Questions you can ask once you’ve disaggregated

The questions the aggregate makes invisible become tractable:

Where does an optimizer actually win? Retrieval-side, generation-side, or both?
Which mitigations bind on which attack categories? Retrieval-side hardening on URL-emission attacks, generation-side hardening on paraphrased-policy attacks, prompt-template hardening on attacks that exploit specific prompt cues.
Where has retrieval already saturated? Cells where retrieval rate is already 1.00 stop telling you anything about retrieval-side mitigations; further changes to retrieval can’t move the headline.
Where does the detection layer earn its keep? If detection coverage is high on some cells and low on others, that’s exactly where to invest engineering effort in monitoring.
When is “this defense works” actually “this defense happens to bypass an already-saturated bottleneck”? A defense that drops a rate from 0.80 to 0.40 by hardening generation, in a cell where retrieval was already at 1.00, is doing real work. The same defense in a cell where retrieval was 0.40 might be doing nothing real, the rate just dropped because the defense reduced retrieval volume rather than the model’s compliance.
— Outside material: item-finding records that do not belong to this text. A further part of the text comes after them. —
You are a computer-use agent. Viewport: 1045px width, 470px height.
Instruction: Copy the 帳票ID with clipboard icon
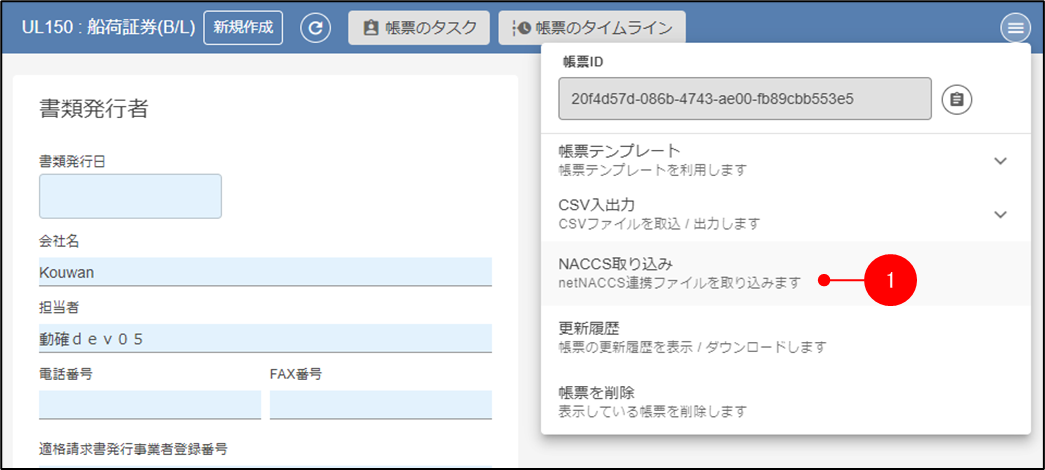point(957,99)
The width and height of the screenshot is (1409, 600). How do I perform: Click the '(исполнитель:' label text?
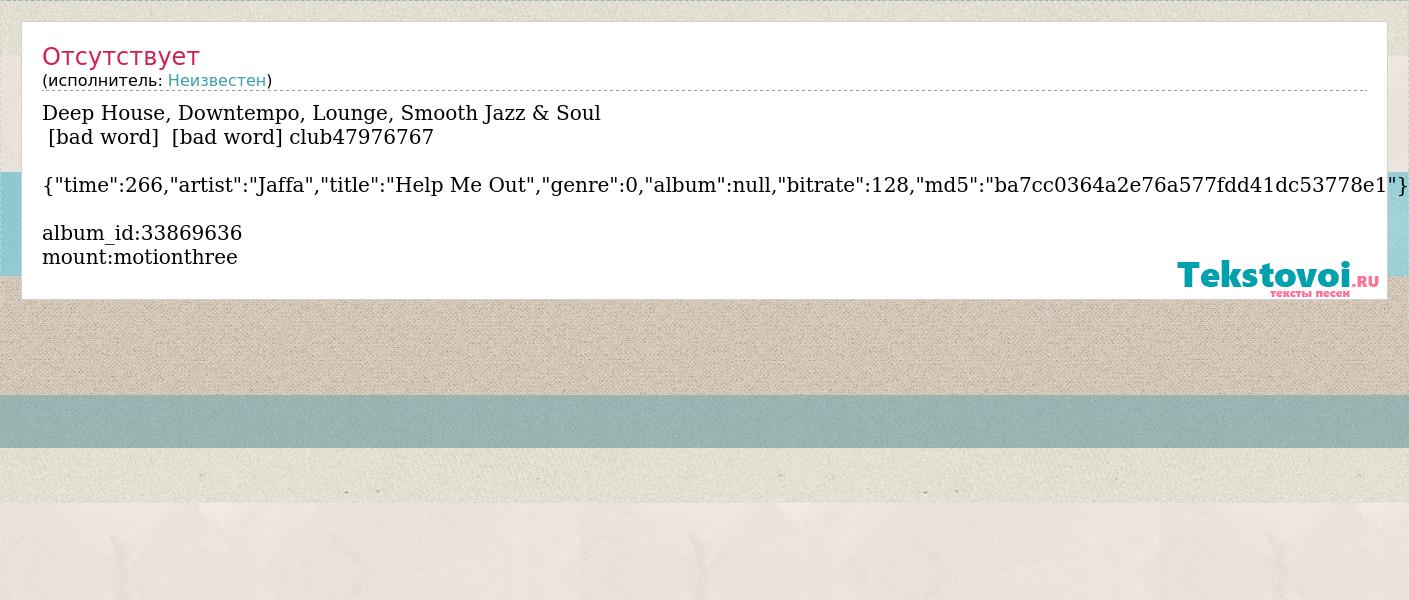pyautogui.click(x=102, y=80)
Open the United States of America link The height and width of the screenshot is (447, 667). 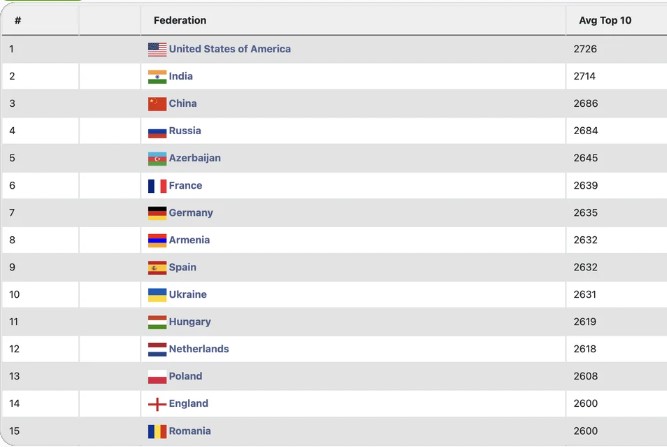[x=230, y=49]
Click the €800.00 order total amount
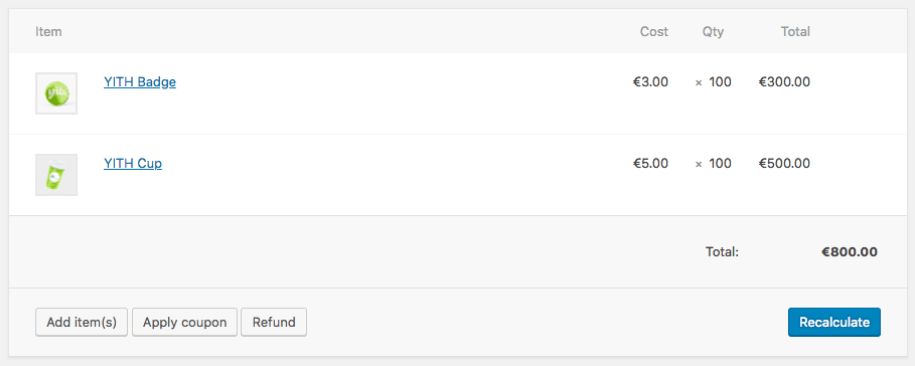The height and width of the screenshot is (366, 915). pos(849,252)
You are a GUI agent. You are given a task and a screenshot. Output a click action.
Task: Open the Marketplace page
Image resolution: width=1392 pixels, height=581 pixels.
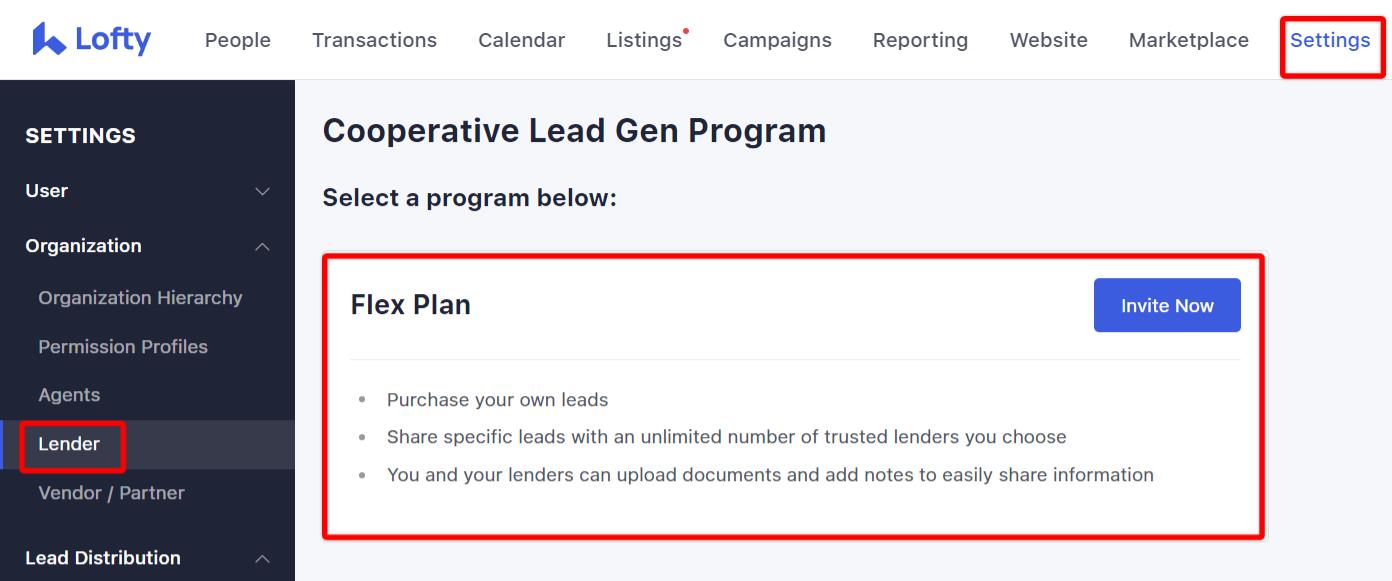1188,40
A single rate gets you a panic. A disaggregated set of rates gets you a roadmap.

Closing

If a defensive evaluation report you’re reading stops at the aggregate injection rate, you don’t have what you need to decide where to invest. The cheapest improvement to most existing benchmarks is to compute the disaggregation from data they’re already collecting, and add the per-trial retrieval-rank column to the dashboard.

If you’re publishing a benchmark, preserve the per-trial data and report the disaggregation. The aggregate is still useful for cross-architecture comparisons. It’s just not sufficient for the per-cell mitigation question, and that’s the question most readers actually need answered.

Pick a benchmark report you trust. Look at it. If you can’t tell, just from the report, whether the attacks succeeded because the retriever let them through or because the model went along, the report isn’t telling you what to do next. It’s telling you what’s true on average. Those are different things.